Complaints from consumers facing an affordability crisis and some voter backlash, which reportedly affected approval ratings ahead of midterms.
International tensions, including calls from the European Union to rein in the levies as part of ongoing trade talks.
The Reported Plan to Scale Back
Key points from today's reports (primarily Financial Times, confirmed in Bloomberg and Reuters): The administration is reviewing the list of affected products.
Plans include: Exempting certain items from tariffs.
Halting further broad expansions of the tariff lists.
Shifting focus to more targeted national security probes on specific goods instead of wide-ranging levies.
This is a partial rollback not a full removal of all tariffs.
The White House has reportedly communicated adjustments to companies, but exact details (which products, when) remain unclear.

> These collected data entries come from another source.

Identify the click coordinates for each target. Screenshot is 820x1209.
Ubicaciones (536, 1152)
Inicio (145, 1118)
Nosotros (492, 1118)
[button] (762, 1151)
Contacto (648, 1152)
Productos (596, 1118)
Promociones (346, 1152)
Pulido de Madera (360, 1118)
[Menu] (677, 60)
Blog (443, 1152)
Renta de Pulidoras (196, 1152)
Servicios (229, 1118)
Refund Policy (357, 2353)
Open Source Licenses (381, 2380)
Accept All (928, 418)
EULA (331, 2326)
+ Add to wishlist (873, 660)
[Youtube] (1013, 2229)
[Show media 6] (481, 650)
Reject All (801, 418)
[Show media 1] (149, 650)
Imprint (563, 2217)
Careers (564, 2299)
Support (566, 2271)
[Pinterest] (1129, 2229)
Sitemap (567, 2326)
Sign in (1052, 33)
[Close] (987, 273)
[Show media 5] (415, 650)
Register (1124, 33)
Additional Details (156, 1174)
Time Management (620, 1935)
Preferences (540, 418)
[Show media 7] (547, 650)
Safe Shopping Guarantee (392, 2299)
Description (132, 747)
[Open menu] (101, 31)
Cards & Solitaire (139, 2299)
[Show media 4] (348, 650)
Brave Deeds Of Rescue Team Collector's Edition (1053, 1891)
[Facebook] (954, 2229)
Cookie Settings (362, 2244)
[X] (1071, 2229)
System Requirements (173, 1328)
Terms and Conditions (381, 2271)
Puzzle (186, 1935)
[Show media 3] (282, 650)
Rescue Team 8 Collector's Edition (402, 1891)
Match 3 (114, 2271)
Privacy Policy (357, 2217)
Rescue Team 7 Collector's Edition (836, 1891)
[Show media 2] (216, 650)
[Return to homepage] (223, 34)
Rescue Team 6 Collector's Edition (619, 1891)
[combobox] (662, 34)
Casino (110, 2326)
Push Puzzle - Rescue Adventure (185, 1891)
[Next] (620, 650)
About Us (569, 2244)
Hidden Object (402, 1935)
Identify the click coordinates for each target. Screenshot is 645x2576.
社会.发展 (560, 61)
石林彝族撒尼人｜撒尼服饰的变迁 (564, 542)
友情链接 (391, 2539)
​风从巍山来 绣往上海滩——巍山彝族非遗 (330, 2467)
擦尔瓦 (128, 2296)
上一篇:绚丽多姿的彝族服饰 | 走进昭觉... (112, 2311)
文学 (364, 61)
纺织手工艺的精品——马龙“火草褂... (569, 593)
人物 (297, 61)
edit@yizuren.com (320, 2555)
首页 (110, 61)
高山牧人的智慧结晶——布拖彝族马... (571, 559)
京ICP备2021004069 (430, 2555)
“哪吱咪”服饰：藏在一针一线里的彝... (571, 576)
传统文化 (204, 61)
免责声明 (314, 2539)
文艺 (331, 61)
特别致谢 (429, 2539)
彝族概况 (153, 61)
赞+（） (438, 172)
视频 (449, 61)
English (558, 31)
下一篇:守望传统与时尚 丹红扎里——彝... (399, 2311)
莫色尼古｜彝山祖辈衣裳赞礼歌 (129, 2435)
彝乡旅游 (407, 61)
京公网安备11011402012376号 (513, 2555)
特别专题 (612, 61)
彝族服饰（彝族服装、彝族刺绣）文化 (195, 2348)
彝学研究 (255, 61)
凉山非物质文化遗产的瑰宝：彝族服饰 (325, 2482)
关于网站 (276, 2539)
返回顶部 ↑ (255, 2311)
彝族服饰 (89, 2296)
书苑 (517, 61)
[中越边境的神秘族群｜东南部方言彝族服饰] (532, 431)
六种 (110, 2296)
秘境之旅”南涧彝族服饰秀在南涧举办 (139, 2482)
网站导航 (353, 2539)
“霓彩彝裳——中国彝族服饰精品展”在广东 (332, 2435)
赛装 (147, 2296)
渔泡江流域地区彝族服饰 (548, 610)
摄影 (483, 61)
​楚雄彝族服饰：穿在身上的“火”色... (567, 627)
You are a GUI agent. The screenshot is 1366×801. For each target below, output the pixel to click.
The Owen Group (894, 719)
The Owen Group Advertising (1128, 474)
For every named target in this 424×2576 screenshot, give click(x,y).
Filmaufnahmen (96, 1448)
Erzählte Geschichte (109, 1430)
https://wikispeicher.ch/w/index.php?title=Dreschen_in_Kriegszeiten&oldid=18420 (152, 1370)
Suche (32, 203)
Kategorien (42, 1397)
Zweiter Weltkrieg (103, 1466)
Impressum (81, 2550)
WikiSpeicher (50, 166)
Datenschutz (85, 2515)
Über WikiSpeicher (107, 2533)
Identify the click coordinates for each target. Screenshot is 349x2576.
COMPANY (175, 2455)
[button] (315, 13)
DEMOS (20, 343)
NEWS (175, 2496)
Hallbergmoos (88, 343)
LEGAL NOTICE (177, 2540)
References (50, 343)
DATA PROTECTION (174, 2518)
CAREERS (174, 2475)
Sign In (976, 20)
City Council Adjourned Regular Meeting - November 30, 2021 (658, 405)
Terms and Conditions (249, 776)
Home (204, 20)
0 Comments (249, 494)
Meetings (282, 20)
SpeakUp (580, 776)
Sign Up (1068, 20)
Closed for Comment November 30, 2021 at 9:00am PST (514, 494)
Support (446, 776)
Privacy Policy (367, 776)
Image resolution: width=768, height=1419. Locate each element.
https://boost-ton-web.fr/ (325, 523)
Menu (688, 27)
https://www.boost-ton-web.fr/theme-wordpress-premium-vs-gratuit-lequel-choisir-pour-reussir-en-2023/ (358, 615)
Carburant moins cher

Agencies like the USTR and Commerce Department have not commented publicly yet.
Why This Change Now?
Several factors likely contribute: Economic pressure: High tariffs contributed to inflation in metal-dependent sectors, raising costs for American families and businesses.
Political considerations: With voter concerns about prices and approval dips mentioned in reports, easing some burdens could help politically.
Trade negotiations: The EU and others have pushed back, and narrowing tariffs might help secure deals.
Practical issues: Broad tariffs were hard for companies to calculate and comply with, leading to calls for more targeted approaches.
Potential Impacts Positive for consumers: Lower or no tariffs on some goods could reduce prices for cans, appliances, vehicles, and building materials.
Help for manufacturers: U.S. companies using imported metals might face lower input costs.
Mixed for domestic steel/aluminum producers: They may lose some protection, but targeted measures could still support national security priorities.
Markets: Aluminum prices fell slightly in London after the reports, showing investor reaction.
Global trade: This could ease tensions with trading partners like the EU, Canada, and others affected by the 2025 hikes.
What Happens Next?
This is based on sourced reporting, not an official statement. Watch for: Official announcements from the White House, USTR, or Commerce Department.
Details on which products get exemptions.
Reactions from industries, trading partners, and markets.
Trade policy changes like this show how governments balance protectionism with economic realities. Tariffs can protect jobs in one sector but raise costs elsewhere finding the right mix is always a challenge.This story is developing quickly on February 13, 2026.